YOUR OBJECTIVE:
Please restate the records below word for word, leaving out every picture.

━━━━

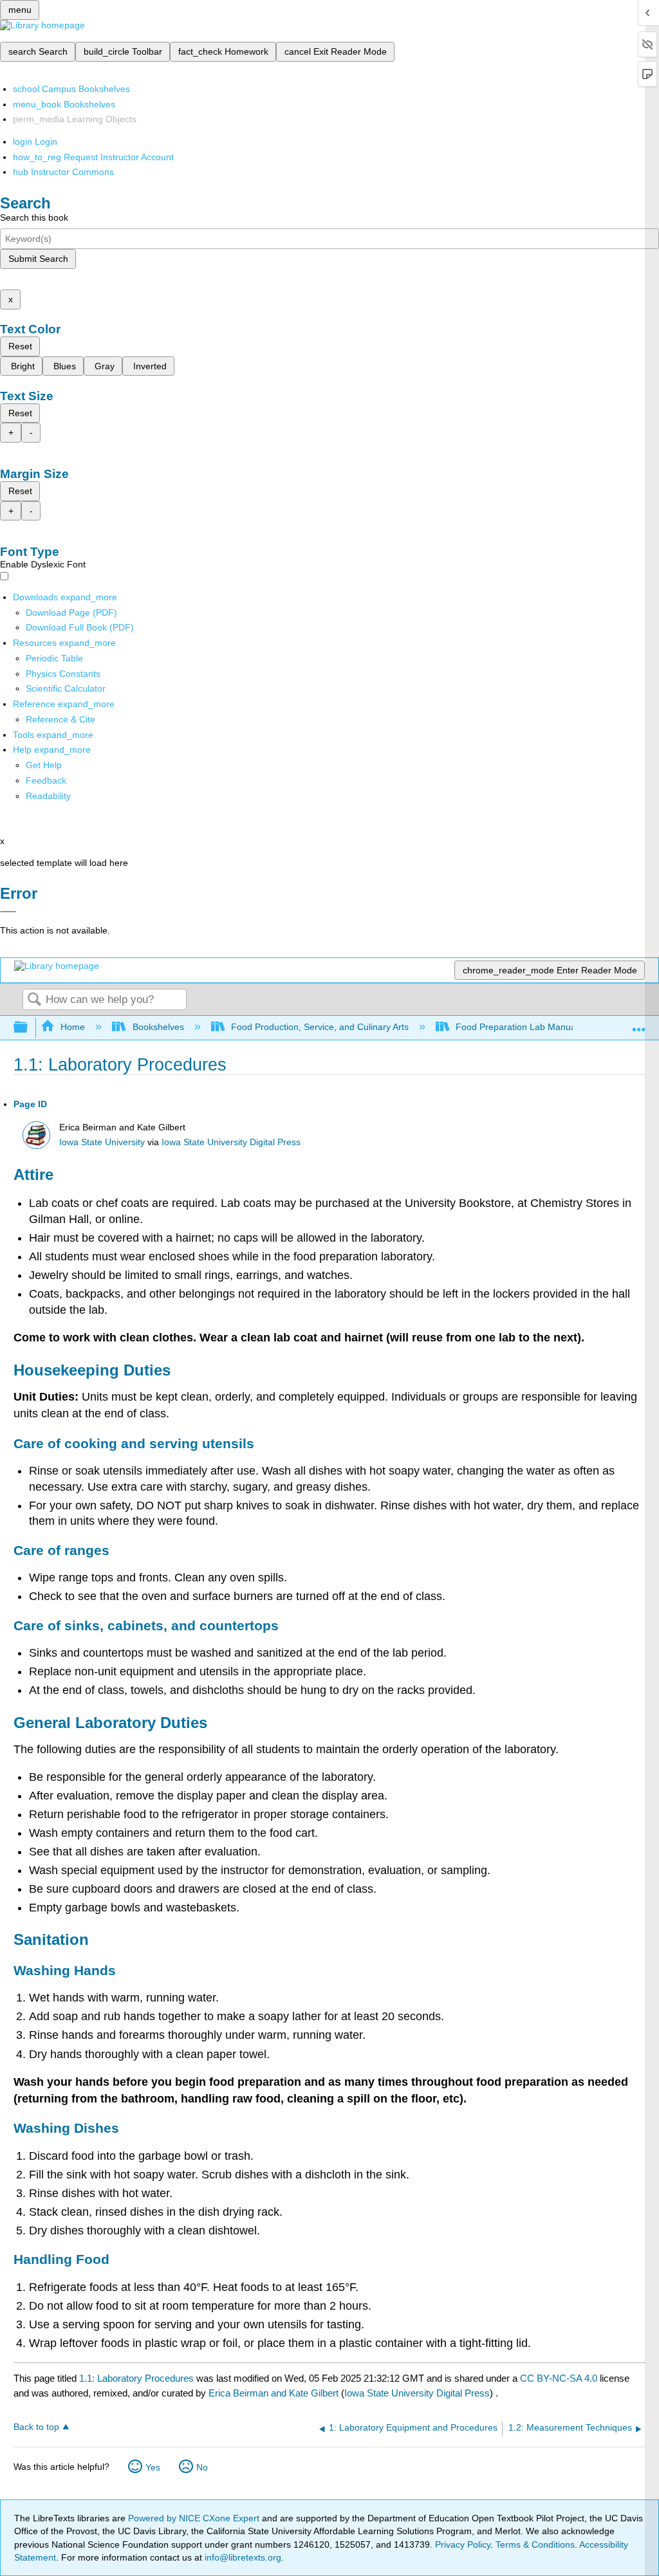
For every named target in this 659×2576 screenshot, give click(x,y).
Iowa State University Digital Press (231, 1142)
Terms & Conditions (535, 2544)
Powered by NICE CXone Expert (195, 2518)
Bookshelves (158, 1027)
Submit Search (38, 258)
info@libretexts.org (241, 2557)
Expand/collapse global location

━━━━

TASK RESULT:
For every named target in this 659×2576 screenshot, give click(x,y).
Iowa State University Digital Press (231, 1142)
Terms & Conditions (535, 2544)
Powered by NICE CXone Expert (195, 2518)
Bookshelves (158, 1027)
Submit Search (38, 258)
info@libretexts.org (241, 2557)
Expand/collapse global location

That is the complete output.